Ten key criteria to consider when recording pain:
  1. Has the patient experienced the pain before, or is this the first time?
  2. How long has the current pain been present? Does it come and go, or is it persistent?
  3. What tends to bring on the pain? (For example, hot/cold food and drink, breathing in, bending down, physical activity, chewing, etc).
  4. Where is the pain? It is sometimes helpful to ask the patient to point to where they feel the pain (is it specific to a particular tooth?). It is just as important to record the fact that a pain cannot be located, as the fact that a specific tooth has been identified as being the likely cause of the pain.
  5. Get the patient to describe the pain – preferably in their own words.

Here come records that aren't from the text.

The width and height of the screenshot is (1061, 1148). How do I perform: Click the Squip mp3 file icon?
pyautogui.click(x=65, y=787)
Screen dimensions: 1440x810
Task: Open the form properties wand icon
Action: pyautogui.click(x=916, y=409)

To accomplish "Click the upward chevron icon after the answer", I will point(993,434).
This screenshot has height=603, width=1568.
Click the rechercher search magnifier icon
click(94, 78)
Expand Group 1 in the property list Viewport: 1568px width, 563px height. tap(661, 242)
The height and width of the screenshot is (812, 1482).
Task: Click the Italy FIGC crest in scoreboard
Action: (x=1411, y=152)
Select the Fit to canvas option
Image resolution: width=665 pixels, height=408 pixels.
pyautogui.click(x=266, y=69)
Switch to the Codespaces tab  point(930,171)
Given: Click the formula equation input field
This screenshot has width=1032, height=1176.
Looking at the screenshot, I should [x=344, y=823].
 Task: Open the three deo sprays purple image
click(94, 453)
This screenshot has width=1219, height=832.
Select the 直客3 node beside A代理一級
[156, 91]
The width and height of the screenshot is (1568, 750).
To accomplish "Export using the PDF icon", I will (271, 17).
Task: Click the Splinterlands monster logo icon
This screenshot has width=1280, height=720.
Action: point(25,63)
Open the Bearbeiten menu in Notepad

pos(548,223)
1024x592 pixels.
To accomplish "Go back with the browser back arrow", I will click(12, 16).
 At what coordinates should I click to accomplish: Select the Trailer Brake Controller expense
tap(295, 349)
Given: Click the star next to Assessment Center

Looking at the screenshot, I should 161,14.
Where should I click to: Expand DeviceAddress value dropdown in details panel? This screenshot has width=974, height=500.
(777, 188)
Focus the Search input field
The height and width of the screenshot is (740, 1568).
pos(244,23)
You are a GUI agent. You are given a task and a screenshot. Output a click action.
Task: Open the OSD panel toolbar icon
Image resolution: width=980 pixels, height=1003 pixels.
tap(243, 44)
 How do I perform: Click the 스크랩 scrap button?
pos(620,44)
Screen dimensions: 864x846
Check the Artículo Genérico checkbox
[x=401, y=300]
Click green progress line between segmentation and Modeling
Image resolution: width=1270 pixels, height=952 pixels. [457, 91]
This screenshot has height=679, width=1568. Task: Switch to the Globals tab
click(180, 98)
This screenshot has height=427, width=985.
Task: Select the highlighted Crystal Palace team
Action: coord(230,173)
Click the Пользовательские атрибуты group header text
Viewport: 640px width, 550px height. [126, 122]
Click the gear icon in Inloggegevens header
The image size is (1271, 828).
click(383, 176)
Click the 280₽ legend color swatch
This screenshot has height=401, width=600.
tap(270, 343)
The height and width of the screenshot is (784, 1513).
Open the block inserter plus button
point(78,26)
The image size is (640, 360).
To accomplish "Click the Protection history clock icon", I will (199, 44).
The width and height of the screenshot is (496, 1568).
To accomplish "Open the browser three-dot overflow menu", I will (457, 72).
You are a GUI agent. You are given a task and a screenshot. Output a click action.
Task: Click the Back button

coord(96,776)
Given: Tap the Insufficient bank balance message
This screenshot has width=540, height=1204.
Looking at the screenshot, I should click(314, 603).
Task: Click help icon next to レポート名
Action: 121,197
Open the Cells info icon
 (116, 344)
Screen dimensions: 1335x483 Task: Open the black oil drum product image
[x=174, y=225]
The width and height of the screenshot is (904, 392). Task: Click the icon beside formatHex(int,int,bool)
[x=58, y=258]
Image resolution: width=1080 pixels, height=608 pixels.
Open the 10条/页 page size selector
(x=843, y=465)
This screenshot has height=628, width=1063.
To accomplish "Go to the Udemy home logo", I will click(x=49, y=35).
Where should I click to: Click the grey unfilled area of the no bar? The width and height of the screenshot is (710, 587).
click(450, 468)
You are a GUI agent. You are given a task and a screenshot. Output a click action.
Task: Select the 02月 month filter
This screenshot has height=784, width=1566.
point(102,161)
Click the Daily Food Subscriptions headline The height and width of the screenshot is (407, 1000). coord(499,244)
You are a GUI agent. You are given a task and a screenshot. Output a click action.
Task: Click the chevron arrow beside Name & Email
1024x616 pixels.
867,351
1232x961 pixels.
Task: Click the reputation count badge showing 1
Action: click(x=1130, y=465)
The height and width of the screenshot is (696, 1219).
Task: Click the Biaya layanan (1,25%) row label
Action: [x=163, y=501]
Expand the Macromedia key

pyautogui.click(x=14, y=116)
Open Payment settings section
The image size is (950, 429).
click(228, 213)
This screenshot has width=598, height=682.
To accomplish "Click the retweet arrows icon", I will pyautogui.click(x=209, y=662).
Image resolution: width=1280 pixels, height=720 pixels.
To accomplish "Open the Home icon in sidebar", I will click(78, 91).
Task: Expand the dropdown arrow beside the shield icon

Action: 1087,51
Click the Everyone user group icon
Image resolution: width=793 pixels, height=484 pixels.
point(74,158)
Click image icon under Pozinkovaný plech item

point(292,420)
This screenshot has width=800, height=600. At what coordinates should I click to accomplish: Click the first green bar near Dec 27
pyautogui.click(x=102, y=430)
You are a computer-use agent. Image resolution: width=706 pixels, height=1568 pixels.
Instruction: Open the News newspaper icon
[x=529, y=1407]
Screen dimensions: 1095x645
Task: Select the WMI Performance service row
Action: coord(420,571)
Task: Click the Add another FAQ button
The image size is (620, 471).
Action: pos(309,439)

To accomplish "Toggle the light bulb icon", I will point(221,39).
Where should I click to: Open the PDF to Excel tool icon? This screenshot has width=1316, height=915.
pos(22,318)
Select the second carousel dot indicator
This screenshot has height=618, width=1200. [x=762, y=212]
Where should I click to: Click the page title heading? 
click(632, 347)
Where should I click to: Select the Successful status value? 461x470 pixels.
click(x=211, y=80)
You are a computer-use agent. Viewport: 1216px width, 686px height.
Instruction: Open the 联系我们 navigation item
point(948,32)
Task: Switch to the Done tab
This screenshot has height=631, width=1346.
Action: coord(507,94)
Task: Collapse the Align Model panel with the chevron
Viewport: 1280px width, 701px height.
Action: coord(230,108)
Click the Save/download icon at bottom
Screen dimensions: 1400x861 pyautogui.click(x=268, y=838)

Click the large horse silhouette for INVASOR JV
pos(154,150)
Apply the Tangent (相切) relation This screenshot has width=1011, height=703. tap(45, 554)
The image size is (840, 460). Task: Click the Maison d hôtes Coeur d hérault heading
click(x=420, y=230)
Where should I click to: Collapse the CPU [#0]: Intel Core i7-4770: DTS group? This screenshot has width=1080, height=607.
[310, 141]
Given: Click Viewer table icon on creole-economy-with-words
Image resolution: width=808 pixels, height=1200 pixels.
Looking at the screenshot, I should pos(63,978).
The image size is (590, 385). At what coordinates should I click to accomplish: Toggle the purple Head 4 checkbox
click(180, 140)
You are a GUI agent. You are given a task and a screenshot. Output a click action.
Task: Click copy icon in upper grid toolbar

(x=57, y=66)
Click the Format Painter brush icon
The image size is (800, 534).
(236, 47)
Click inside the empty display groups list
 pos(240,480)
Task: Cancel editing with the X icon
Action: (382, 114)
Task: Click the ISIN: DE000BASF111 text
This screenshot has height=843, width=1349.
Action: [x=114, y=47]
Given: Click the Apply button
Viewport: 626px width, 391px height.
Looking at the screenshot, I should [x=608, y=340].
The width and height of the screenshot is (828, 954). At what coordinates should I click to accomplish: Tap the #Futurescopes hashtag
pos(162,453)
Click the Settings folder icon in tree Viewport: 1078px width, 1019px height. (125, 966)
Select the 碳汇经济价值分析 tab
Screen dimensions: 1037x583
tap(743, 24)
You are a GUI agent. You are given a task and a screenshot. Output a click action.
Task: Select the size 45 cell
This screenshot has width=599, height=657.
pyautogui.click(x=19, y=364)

Does it seem to come from anywhere specific, or is it vague and diffuse? (Open questions can be particularly useful here.)
  6. Is it a short, sharp pain? A dull ache? A throbbing pain? A combination of the above? Is it a surging pain?
  7. Is it worse at mealtimes? Does the pain change during the day (for example, is it worse at night, or in the morning?) Does lying down/sitting/standing up make any difference?
  8. Does anything make it worse? Does anything help to relieve the pain or make it better?
  9. Does the pain stay in the same place or does it seem to radiate elsewhere? Is the pain being referred to any other structures (the eye, the ear?), or other parts of the mouth or face?
  10. Pain is of course highly subjective and different patients have different thresholds/tolerance of pain. But it can still be helpful to get an indication of how severe the pain is from the patient’s perspective.

It can sometimes be helpful to ask the patient whether the pain has prompted them to take any analgesics and if so, what type/what dose/how many/how often. This history may also be important in moderating the level of pain being felt by the patient and reported at the time of the examination.